-- SOURCE DOCUMENT --
________________
But Beck seems to confuse intimacy with the low, droning vocal style of Sea Change. Accompanying a live band and country-infused atmospheric songs of heartbreak, Beck’s meandering voice is sublime, but against the funkiness of the Dust Brothers’ production it feels half-assed. Odelay and Midnight Vultures were party albums; they could be cranked up to get the room bouncing. Guero is more suited for a few friends drinking wine and waxing nostalgic.

The bossa nova rhythms and lackadaisical hooks of songs like "Missing" and "Earthquake Weather" almost find their mark, but it’s hard not to feel like the album would have been better if Beck just drank some Red Bull. In fact, many of the songs might prove to find their groove in front of the pulsing energy of a live crowd.

The album itself is nostalgic – the ironic rap and schizophrenic pop of Odelay is back – but ten years later it feels out of touch, even derivative of the disciples of Beck’s own earlier work. It feels more like Beck is working hard to replicate the elements that made his previous albums successful than tapping into his own stores of eccentric creativity. The early ’90s California rap, female backup singers and vocodered chorus of "Hell Yes" isn’t funny or interesting anymore, and the "la la la" loop that wraps up "Rental Car" is clunky and hackneyed, evoking "Willy Wonka and the Chocolate Factory." But most of Guero isn’t aurally offensive; it just collapses under the weight of its own potential. -Leathan Graves-Highsmith

Bloc Party, Silent Alarm
Every few years, some insanely derivative UK band gets touted as the savior of guitar pop, and it’s always an absurd claim. This year it’s South London’s Bloc Party. Silent Alarm, the band’s first LP, is destined to find a sizable audience of indie kids, and it should – it’s a solid pop album that’s fun and energetic and will appeal to fans of the best Cure and Joy Division redux bands like Interpol and Franz Ferdinand.
________________
-- DIRECTION 1 --
Write out everything in the album review from "The bossa nova" down to "a live crowd.".

-- PROVIDED ENTRIES --
________________
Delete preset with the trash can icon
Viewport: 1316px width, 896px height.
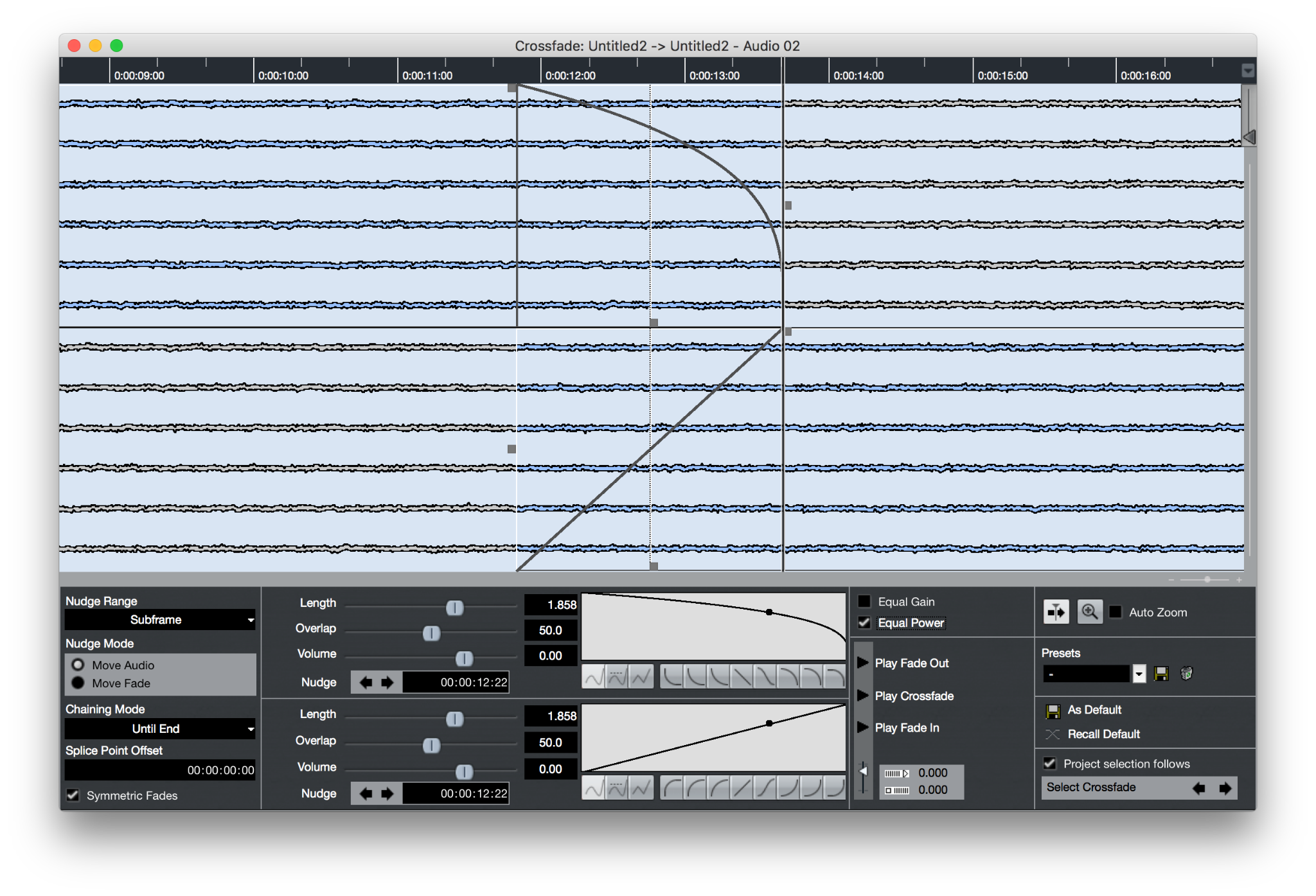1186,673
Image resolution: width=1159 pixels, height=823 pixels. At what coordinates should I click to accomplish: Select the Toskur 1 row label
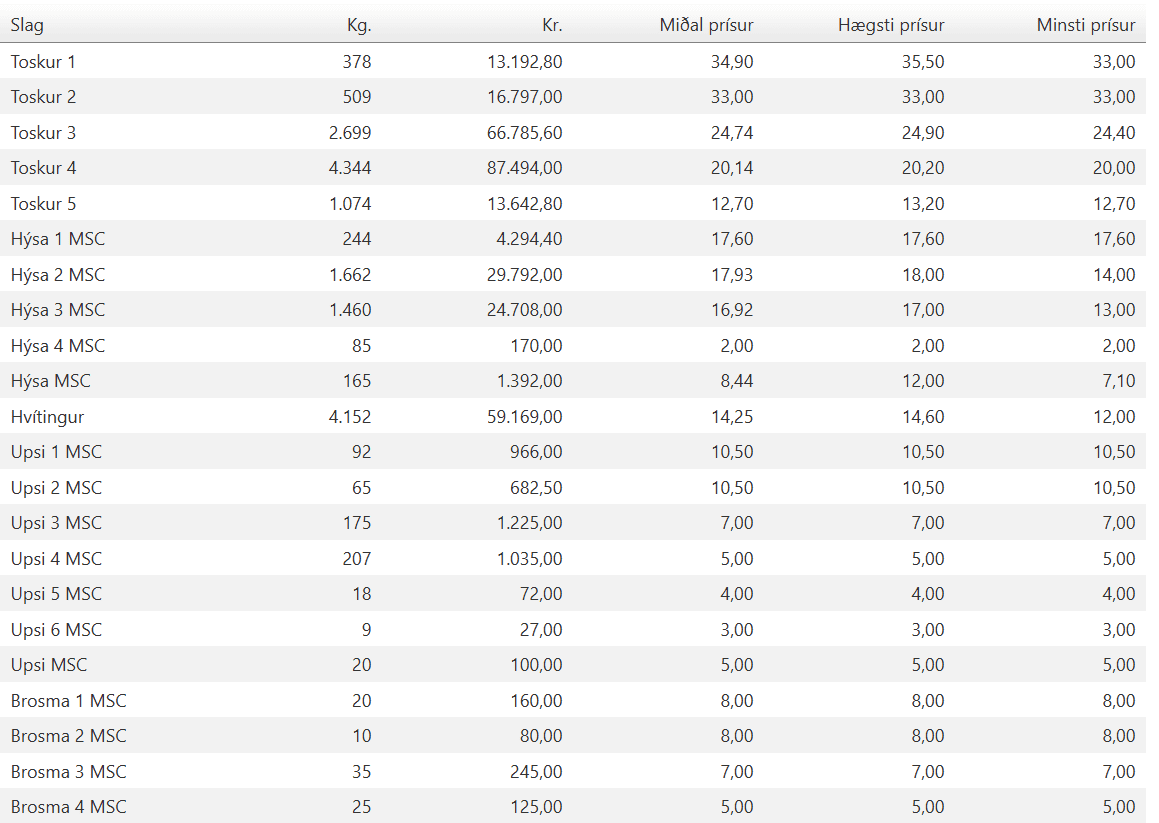click(x=43, y=62)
________________
-- DIRECTION 2 --
Put every line of the records into a Markdown table with the columns No. and Line, one row per line, skipping blank lines. Leave the pictures out.

-- FINISHED ANSWER 1 --
The bossa nova rhythms and lackadaisical hooks of songs like "Missing" and "Earthquake Weather" almost find their mark, but it’s hard not to feel like the album would have been better if Beck just drank some Red Bull. In fact, many of the songs might prove to find their groove in front of the pulsing energy of a live crowd.

-- FINISHED ANSWER 2 --
| No. | Line |
|---|---|
| 1 | Delete preset with the trash can icon |
| 2 | Viewport: 1316px width, 896px height. |
| 3 | 1186,673 |
| 4 | Image resolution: width=1159 pixels, height=823 pixels. At what coordinates should I click to accomplish: Select the Toskur 1 row label |
| 5 | click(x=43, y=62) |